Philip J. Weiser, Attorney General, Jake Matter, Senior Assistant Attorney General, Joseph G. Phillips, Assistant Attorney General, Denver, Colorado, for Plaintiffs-Appellees
Richards Carrington, LLC, Christopher P. Carrington, Ruth M. Moore, Denver, Colorado, for Defendant-Appellant
Witwer, Oldenburg, Barry & Groom, LLP, John J. Barry, David J. Skarka, Greeley, Colorado, for Amici Curiae Colorado Livestock Association, Colorado Farm Bureau, and Colorado Corn Growers Association.
Opinion by JUDGE J. JONES
¶1 Defendant, 5 Star Feedlot Inc. (5 Star), appeals the district court's order denying its motion for summary judgment and granting summary judgment in favor of plaintiffs, the State of Colorado, Department of Natural Resources, Parks and Wildlife Commission and Division of Parks and Wildlife (the State).

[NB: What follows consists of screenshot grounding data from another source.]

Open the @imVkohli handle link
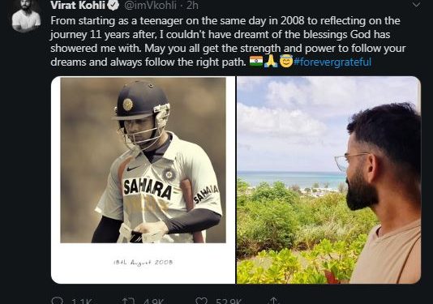Screen dimensions: 433x304 [150, 5]
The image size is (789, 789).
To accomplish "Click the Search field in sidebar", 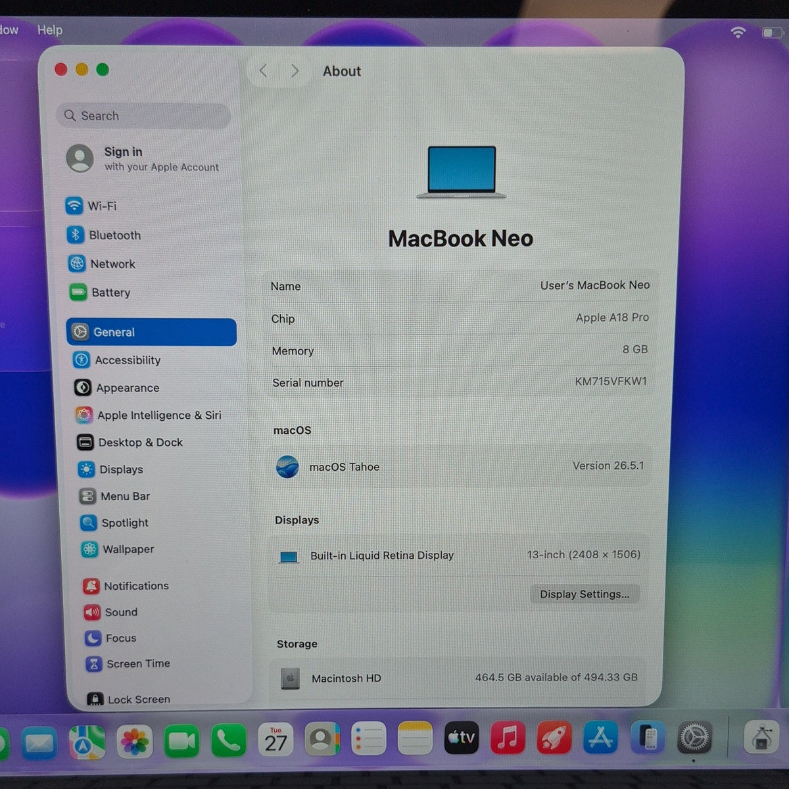I will point(143,116).
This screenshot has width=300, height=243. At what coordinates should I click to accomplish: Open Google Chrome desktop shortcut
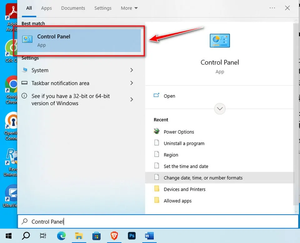9,84
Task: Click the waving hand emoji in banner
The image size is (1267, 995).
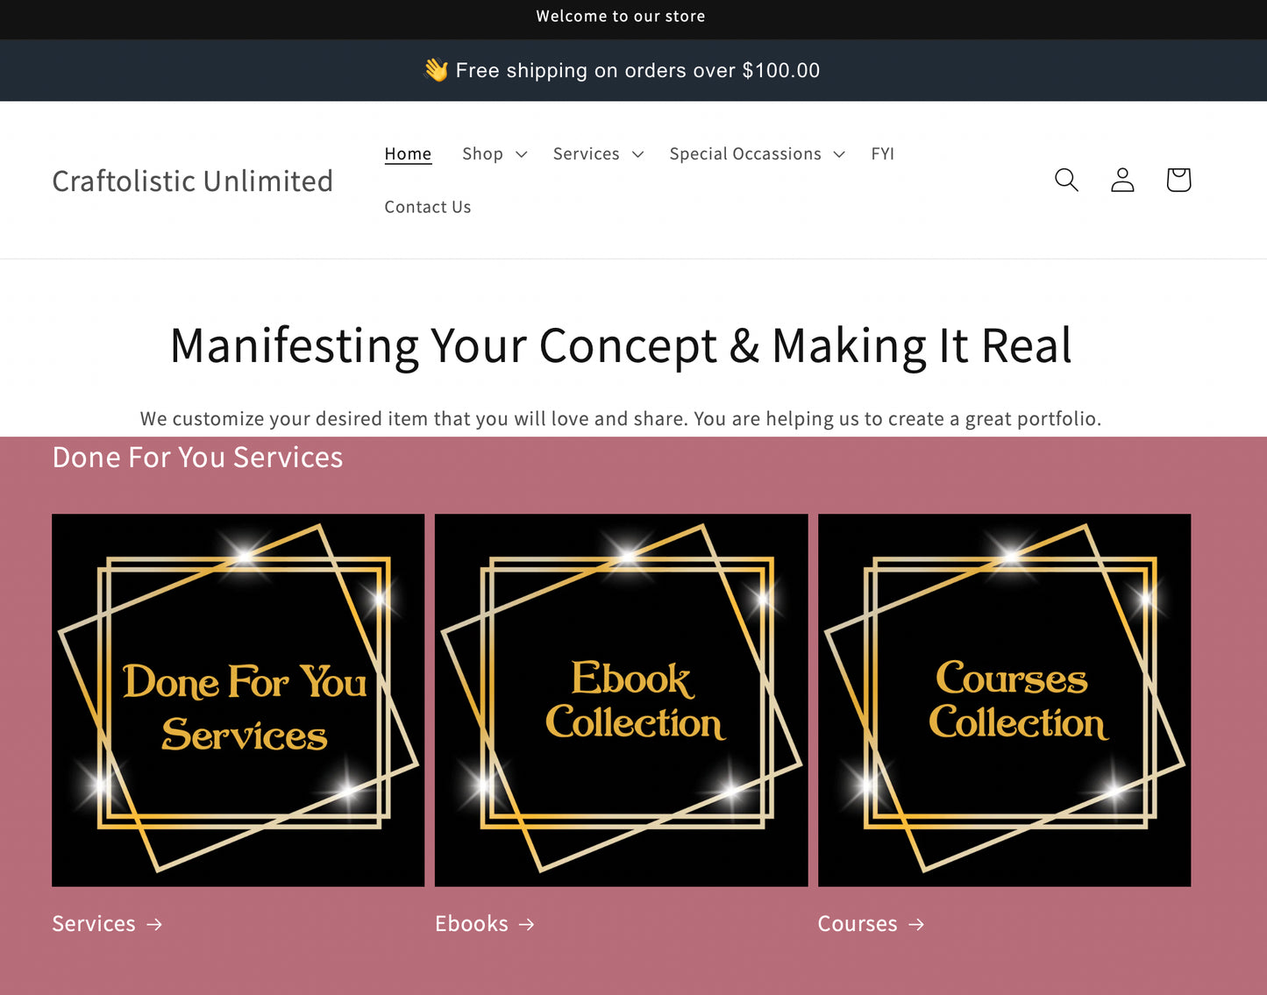Action: pyautogui.click(x=436, y=70)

The State sued 5 Star pursuant to section 33-6-110(1), C.R.S. 2019, for unlawful taking of wildlife after an unusually heavy rainstorm caused one of 5 Star's wastewater containment ponds to overflow. It alleged that wastewater from the pond eventually entered the Republican River, leading to the deaths of almost 15,000 fish. In ruling on the parties’ cross-motions for summary judgment, the district court interpreted "take" in title 33 to mean "kill," ruled that section 33-6-110 creates a "strict liability offense," and, finding no genuine issue as to causation, concluded that 5 Star is strictly liable for the deaths of the fish.
¶2 We disagree with the district court's interpretation of the relevant wildlife statutes. Those statutes required the State to prove that 5 Star acted knowingly, or at least that 5 Star performed some voluntary act that caused the fish to die. The State didn't present any evidence of either a knowing or a voluntary act. We therefore reverse the summary judgment for the State and remand for entry of judgment in 5 Star's favor.

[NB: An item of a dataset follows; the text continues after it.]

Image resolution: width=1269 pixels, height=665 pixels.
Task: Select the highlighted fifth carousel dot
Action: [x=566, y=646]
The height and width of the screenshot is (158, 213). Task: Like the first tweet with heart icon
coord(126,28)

¶3 5 Star operates a cattle feedlot in eastern Colorado near the South Fork of the Republican River and Hale Ponds. It stores its wastewater from the feedlot in containment ponds built and maintained in compliance with Colorado Department of Health and Environment regulations.1
¶4 In the spring of 2015, a severe rainstorm hit the feedlot and surrounding areas. Over six inches of rain fell over three days, including two inches within thirty minutes on the first day of the storm.2 Despite 5 Star's rapid repair efforts, approximately 500,000 gallons of wastewater mixed with rainwater escaped from one of the ponds via overflow and a partial breach and flowed several miles over land into the South Fork of the Republican River.3 A few days later, the State recovered 379 dead fish from the Republican River and Hale Ponds.

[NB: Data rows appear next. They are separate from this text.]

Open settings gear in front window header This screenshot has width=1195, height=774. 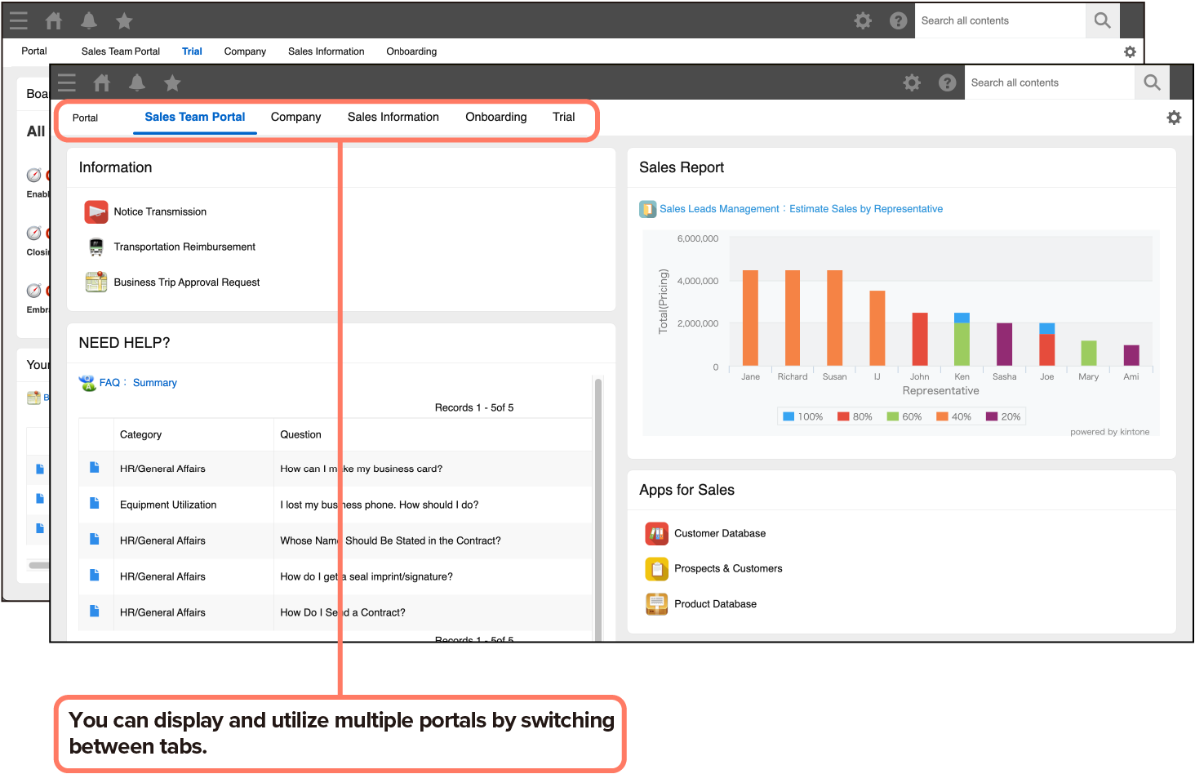(x=912, y=82)
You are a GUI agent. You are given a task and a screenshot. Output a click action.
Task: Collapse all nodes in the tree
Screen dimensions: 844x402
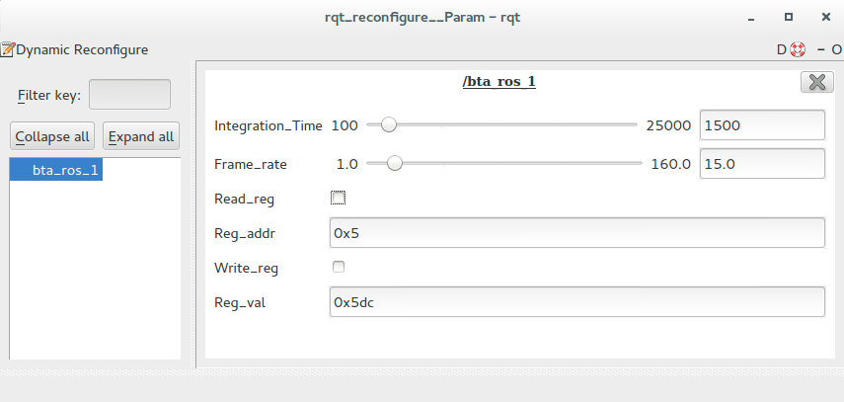[x=52, y=136]
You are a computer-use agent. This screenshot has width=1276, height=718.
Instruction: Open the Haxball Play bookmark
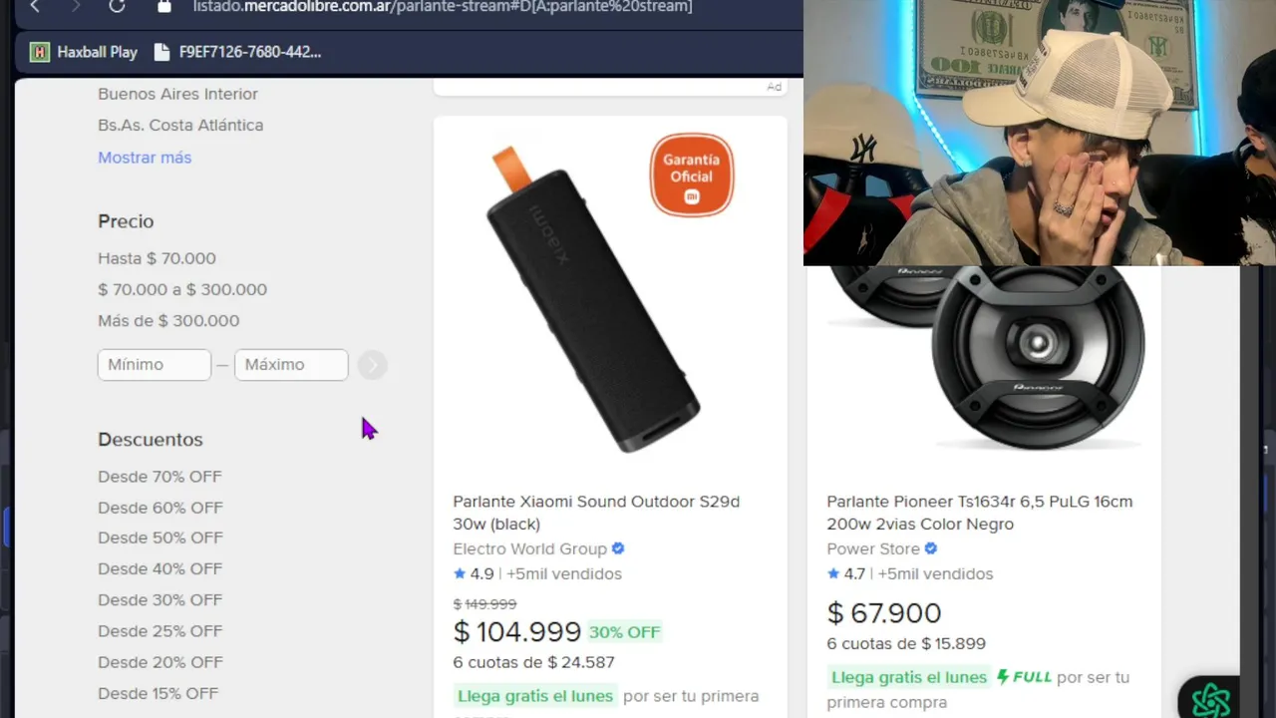[85, 52]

¶5 The State sued 5 Star under section 33-6-110(1), which authorizes the Colorado Division of Parks and Wildlife to bring a civil action "to recover possession or value or both possession and value of any wildlife taken in violation of articles 1 to 6" of title 33. In its amended complaint, the State alleged violations of sections 33-2-104(3), 33-2-105(4), and 33-6-109(1), C.R.S. 2019. Section 33-6-109(1) makes it unlawful for any person to hunt, take, or have in his possession any wildlife that is the property of the State, unless otherwise permitted; sections 33-2-104(3) and - 105(4) similarly proscribe taking and other conduct relating to nongame wildlife and threatened wildlife, respectively.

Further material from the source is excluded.